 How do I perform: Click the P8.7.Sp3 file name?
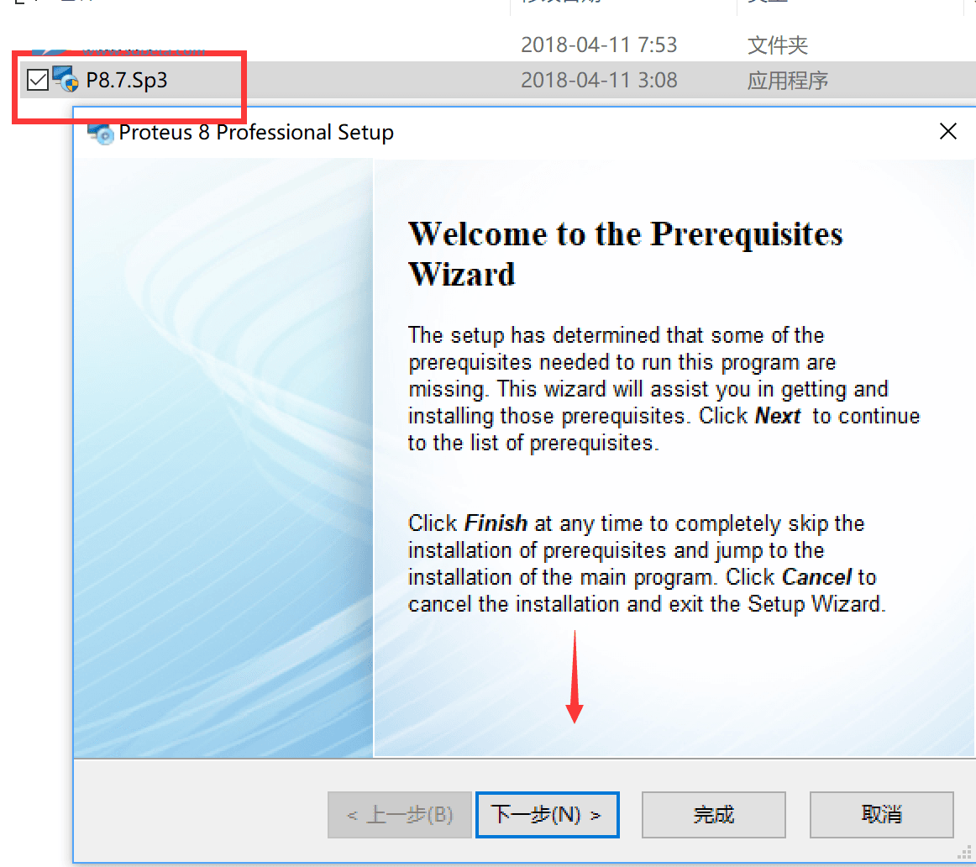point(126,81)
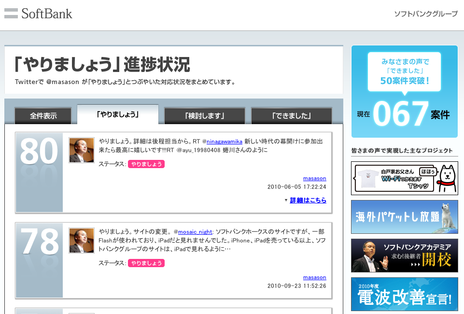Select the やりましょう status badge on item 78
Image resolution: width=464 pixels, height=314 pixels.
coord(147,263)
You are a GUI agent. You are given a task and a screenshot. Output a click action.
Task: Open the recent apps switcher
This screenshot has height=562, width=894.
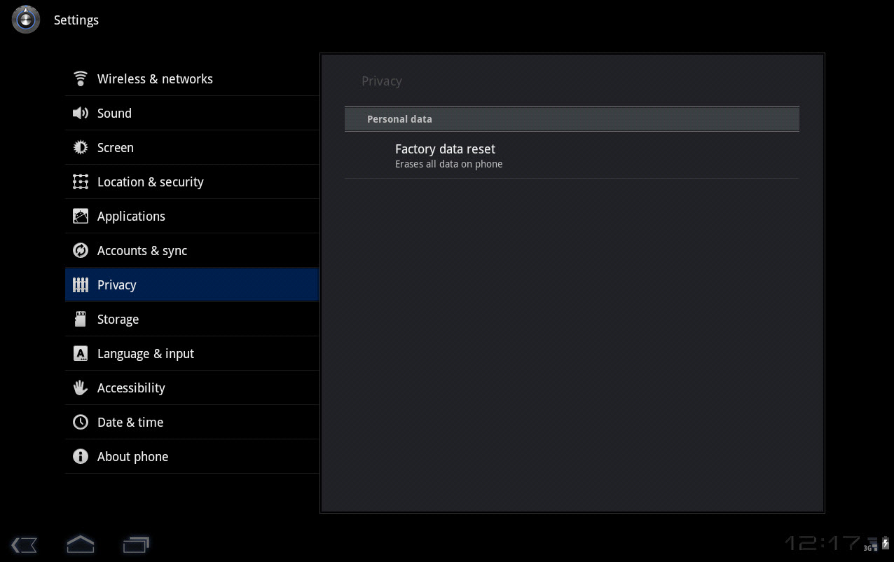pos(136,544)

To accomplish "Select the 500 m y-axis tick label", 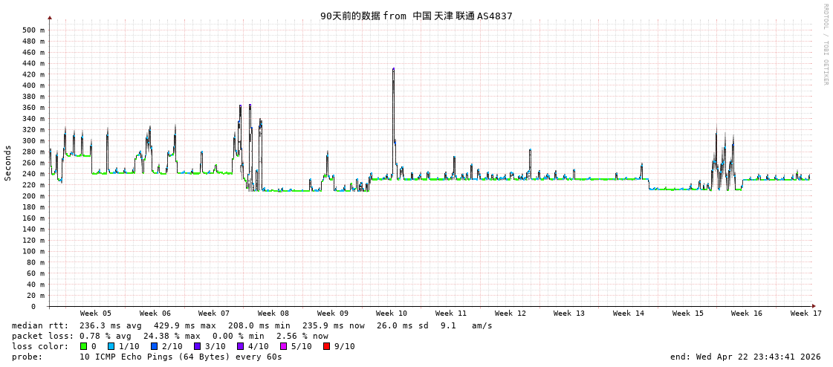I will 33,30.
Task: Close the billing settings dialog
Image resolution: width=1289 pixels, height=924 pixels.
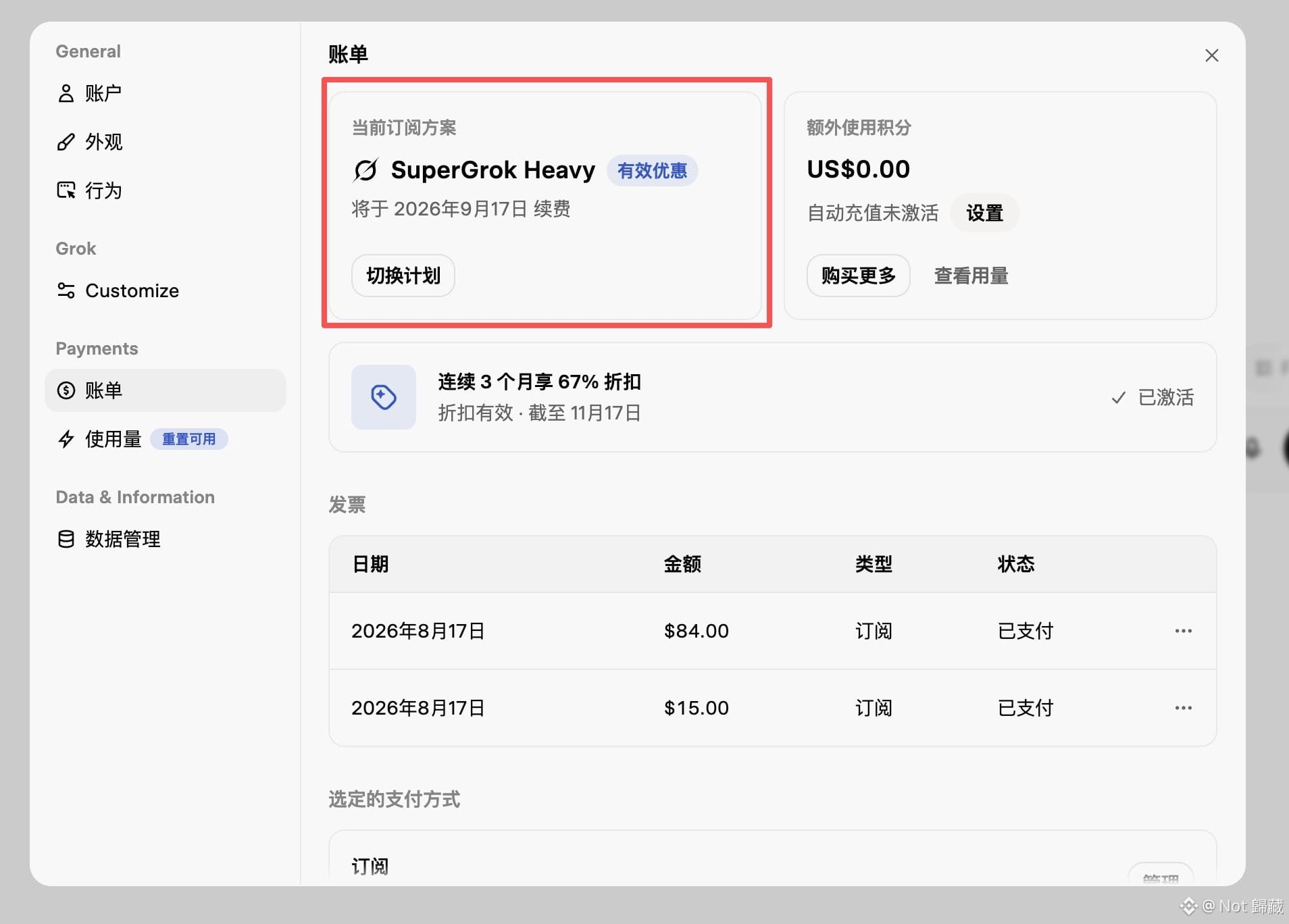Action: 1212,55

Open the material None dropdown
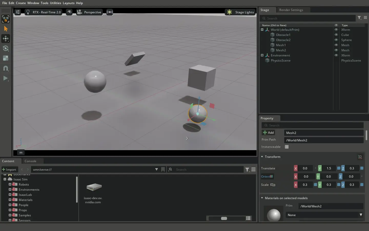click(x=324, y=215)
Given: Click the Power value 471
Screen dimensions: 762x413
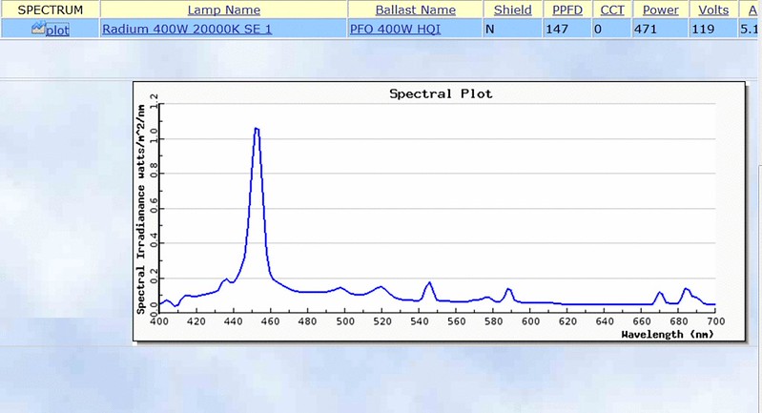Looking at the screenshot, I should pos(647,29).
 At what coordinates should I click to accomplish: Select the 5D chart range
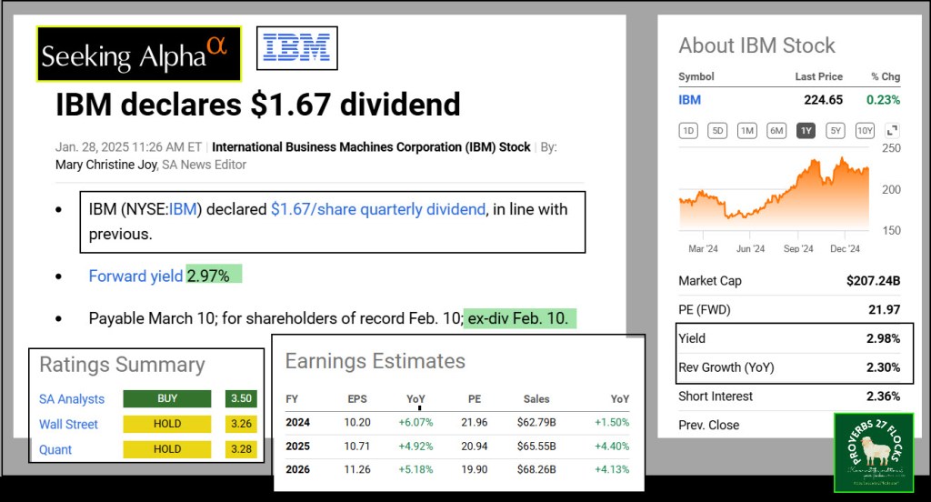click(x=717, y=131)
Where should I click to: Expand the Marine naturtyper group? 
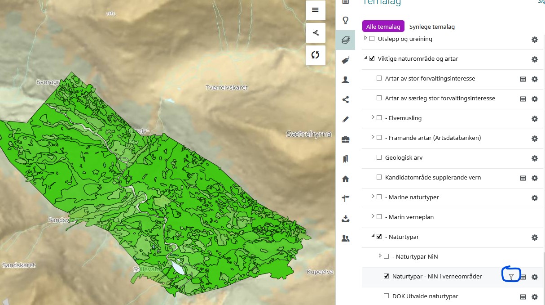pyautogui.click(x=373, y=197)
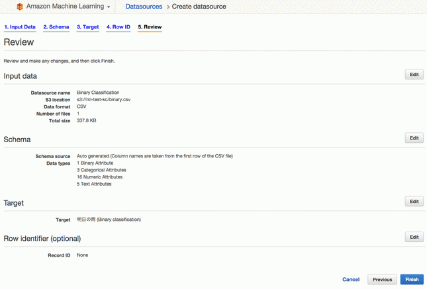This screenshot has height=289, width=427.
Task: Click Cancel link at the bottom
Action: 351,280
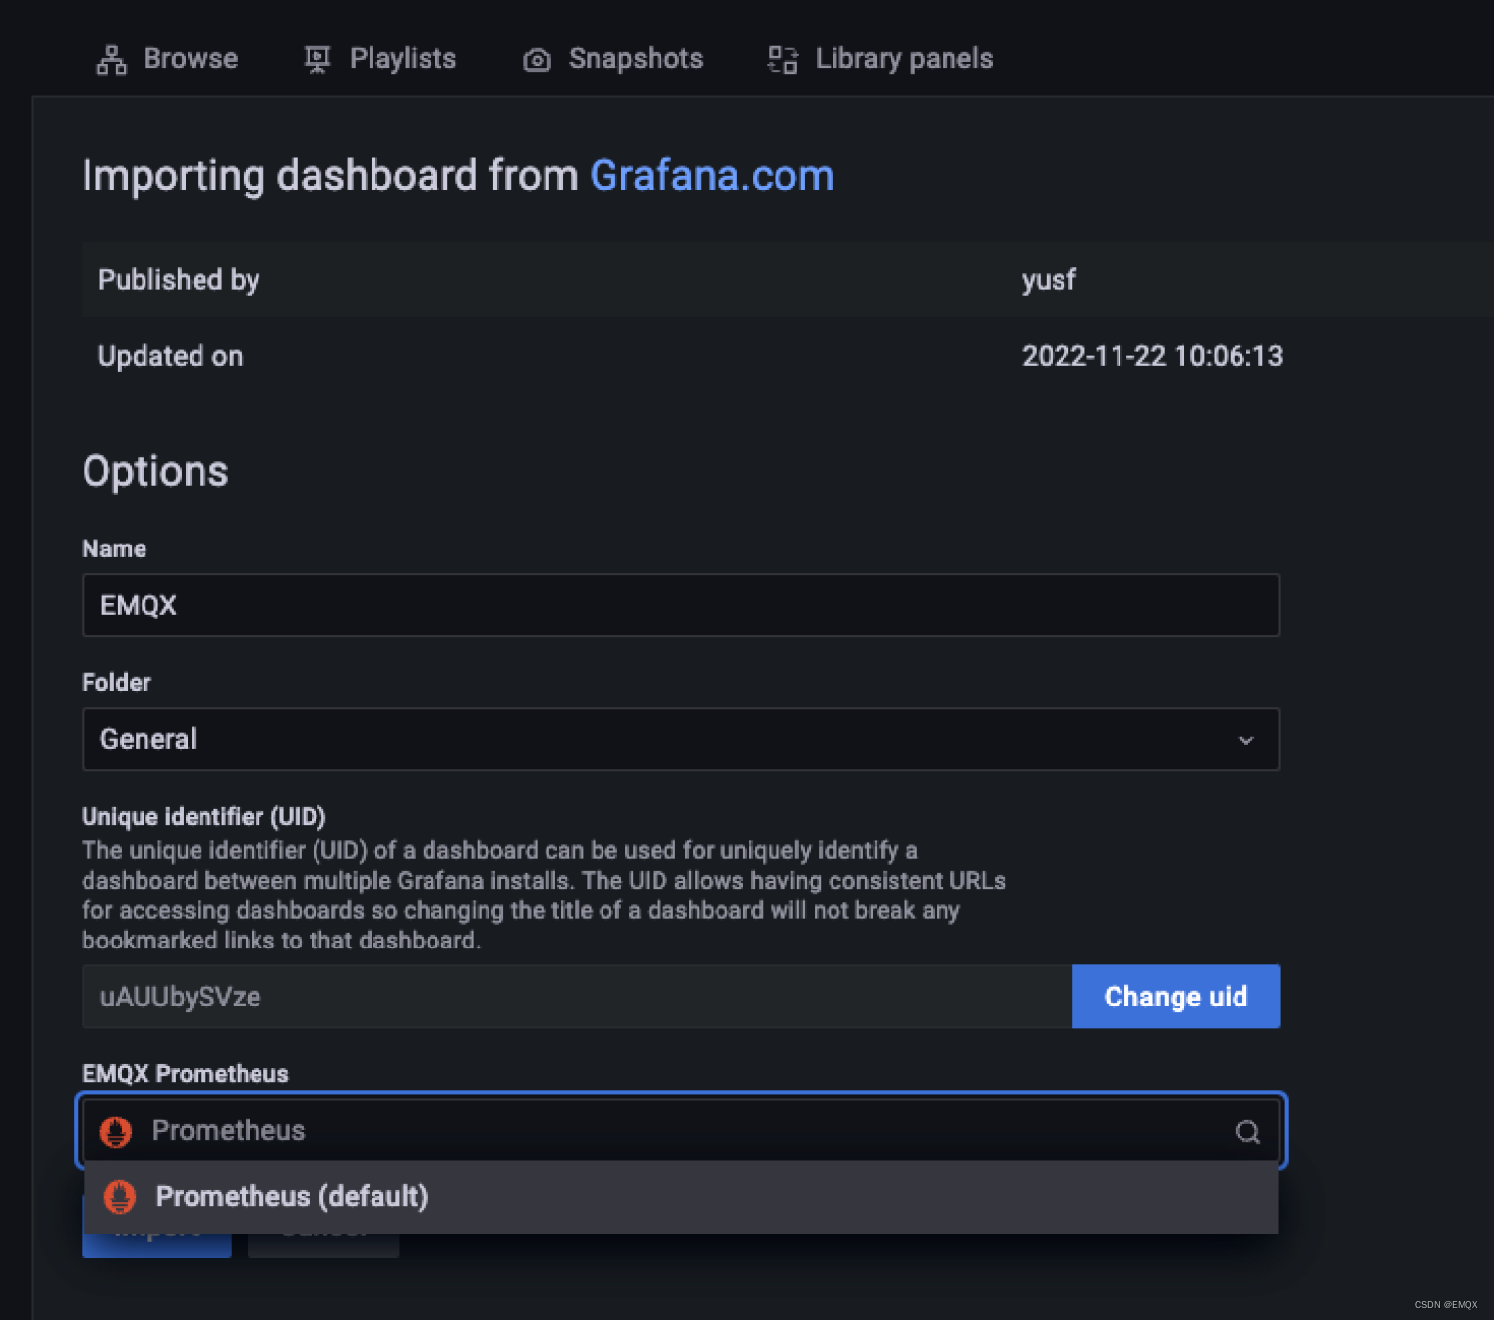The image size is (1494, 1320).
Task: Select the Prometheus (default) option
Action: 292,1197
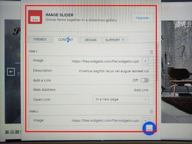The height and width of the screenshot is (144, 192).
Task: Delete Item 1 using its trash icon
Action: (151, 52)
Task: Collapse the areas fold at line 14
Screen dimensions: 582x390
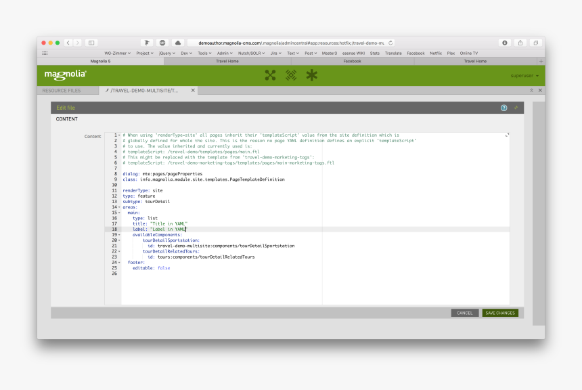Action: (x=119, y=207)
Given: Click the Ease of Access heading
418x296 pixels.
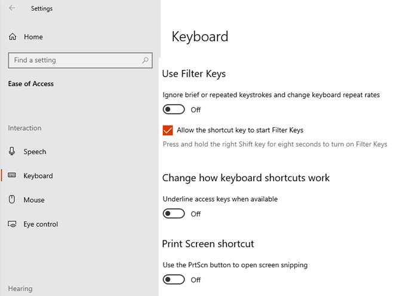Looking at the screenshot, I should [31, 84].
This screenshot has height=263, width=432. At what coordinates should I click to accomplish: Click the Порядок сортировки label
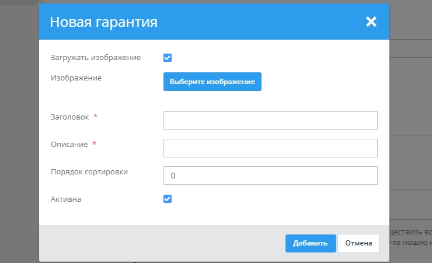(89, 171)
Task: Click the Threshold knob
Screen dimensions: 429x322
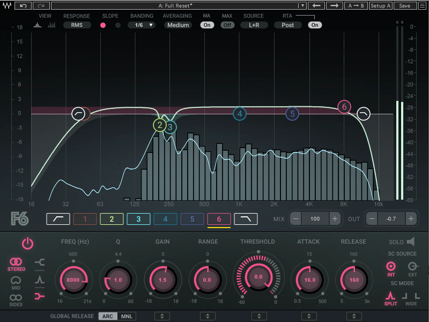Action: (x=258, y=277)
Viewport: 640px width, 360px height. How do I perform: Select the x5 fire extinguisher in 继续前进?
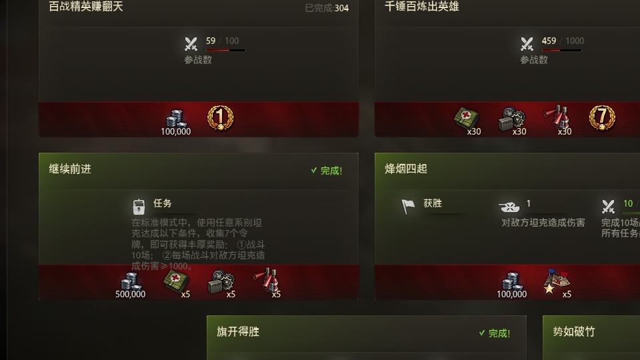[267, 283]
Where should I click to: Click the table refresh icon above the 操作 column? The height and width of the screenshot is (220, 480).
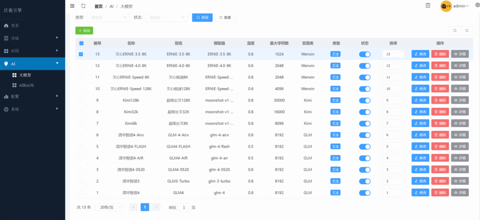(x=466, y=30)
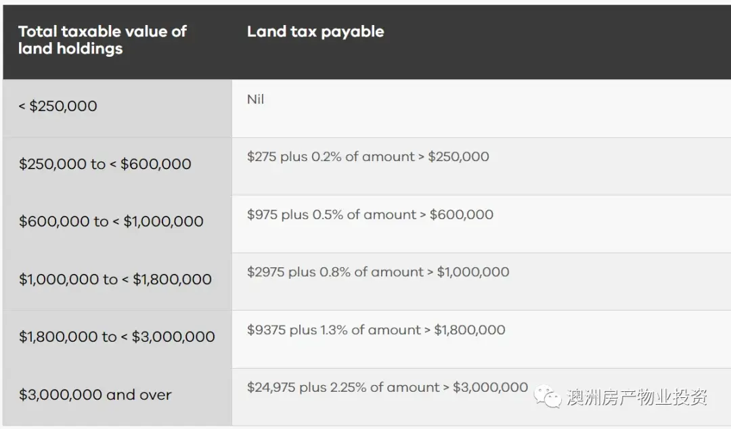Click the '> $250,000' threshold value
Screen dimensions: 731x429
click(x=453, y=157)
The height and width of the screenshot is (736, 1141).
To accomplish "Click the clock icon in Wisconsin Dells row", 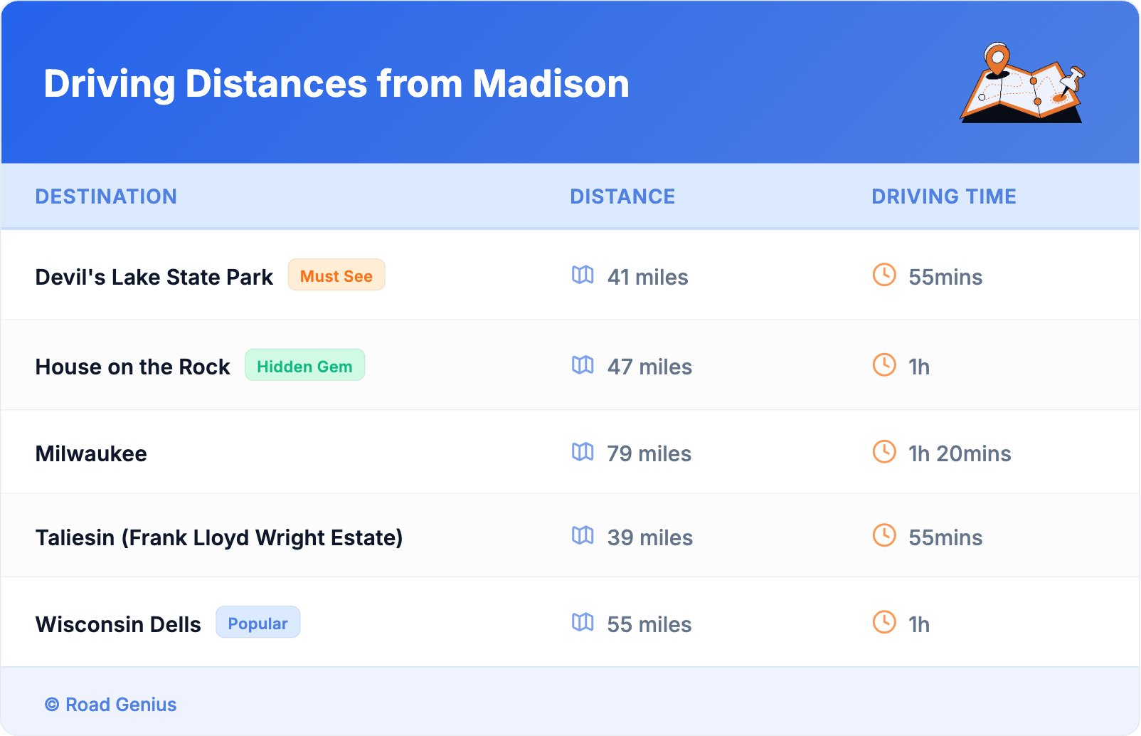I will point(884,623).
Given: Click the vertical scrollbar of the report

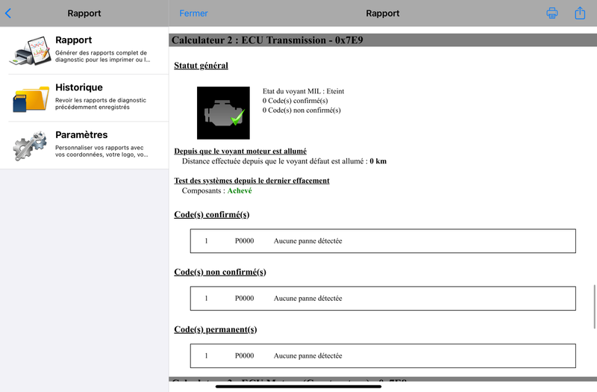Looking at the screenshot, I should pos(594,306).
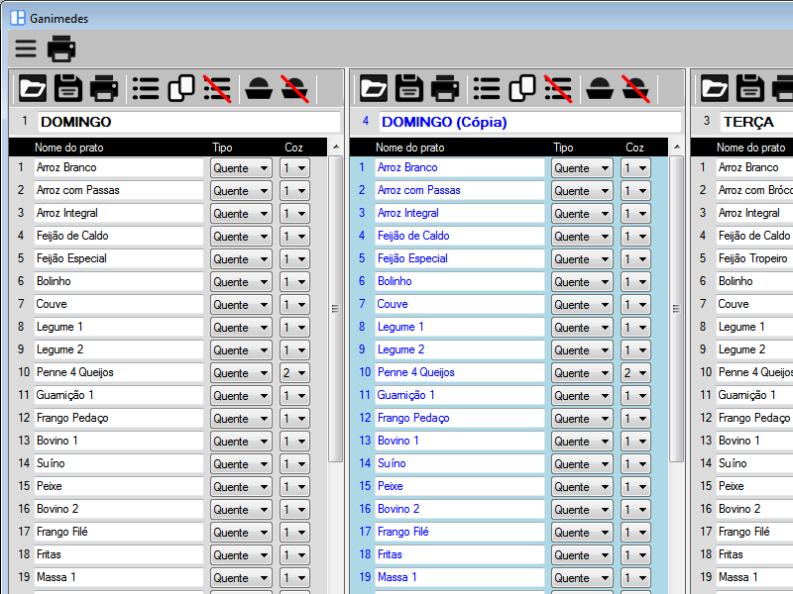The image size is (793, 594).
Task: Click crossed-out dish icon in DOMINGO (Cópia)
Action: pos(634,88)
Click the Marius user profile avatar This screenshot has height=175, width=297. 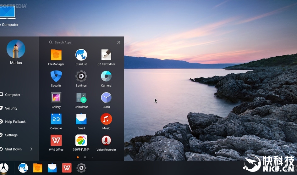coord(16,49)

──────

▶ **Your assignment**
After dropping the pictures, reproduce exactly the lines from the first line of the entries through the line containing "Task: Open the recent apps switcher", both included.

▶ **Response area**
 How do I perform: Click the P8.7.Sp3 file name?
point(126,81)
Select the やりましょう status badge on item 78
Image resolution: width=464 pixels, height=314 pixels.
coord(147,263)
You are a GUI agent. You are given a task and a screenshot. Output a click action.
Task: Open the recent apps switcher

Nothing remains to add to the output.